I am also running into this problem. The workaround works, but the account key was generated just yesterday and nothing looks corrupted (JSON and EC key). Today, I was trying to enroll a new domain using the same account. There may be something more fishy around this. Unsure how to debug this.

This issue has been mentioned on NixOS Discourse. There might be relevant details there:

https://discourse.nixos.org/t/release-notes-20-03-20-09-instructions-may-need-an-update-acme/9787/2

102387 prevents renewal services to be run at the same time. I'm unsure as to how to test if it fixes the issue.

This issue has been mentioned on NixOS Discourse. There might be relevant details there:

https://discourse.nixos.org/t/lets-encrypt-on-20-09/9950/2

This issue has been mentioned on NixOS Discourse. There might be relevant details there:

https://discourse.nixos.org/t/lets-encrypt-on-20-09/9950/3

102387 prevents renewal services to be run at the same time. I'm unsure as to how to test if it fixes the issue.
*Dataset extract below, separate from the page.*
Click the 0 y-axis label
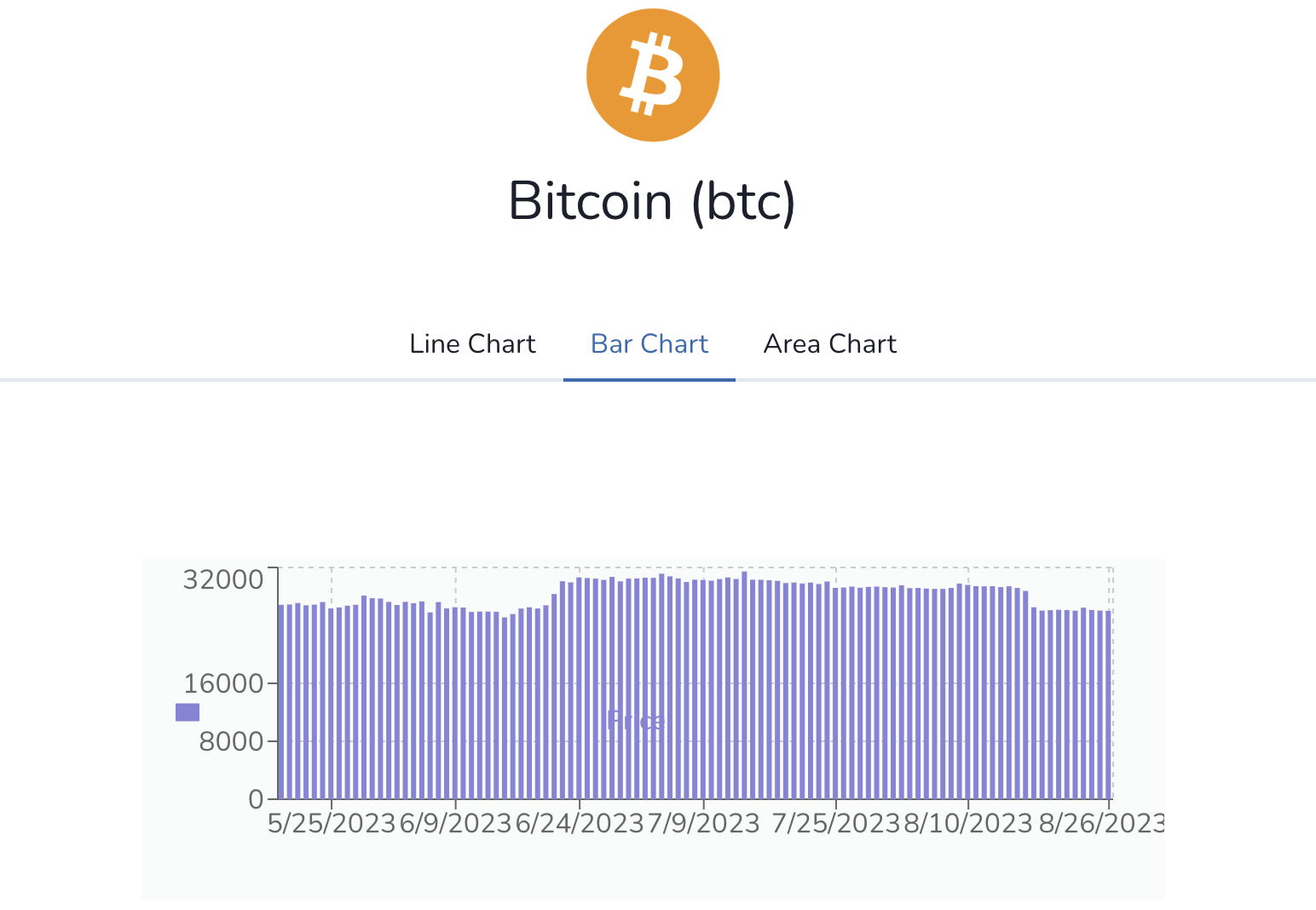This screenshot has height=910, width=1316. [x=256, y=799]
@symphorien FWIW I don't think that renewing more than one cert at a time is a factor in this bug. I only had a single cert fail when upgrading to NixOS 20.09 and running the single systemd service by itself still failed. It appears this will be fixed by #102862

That said, linking all of the renewal services together would be nice so that if one fails the others won't be tried. If you have 5 or more failures you basically lock yourself out of LE for an hour.

That said, linking all of the renewal services together would be nice so that if one fails the others won't be tried. If you have 5 or more failures you basically lock yourself out of LE for an hour.

This PR does not do that. If a certificate fails, the next ones will be tried as well.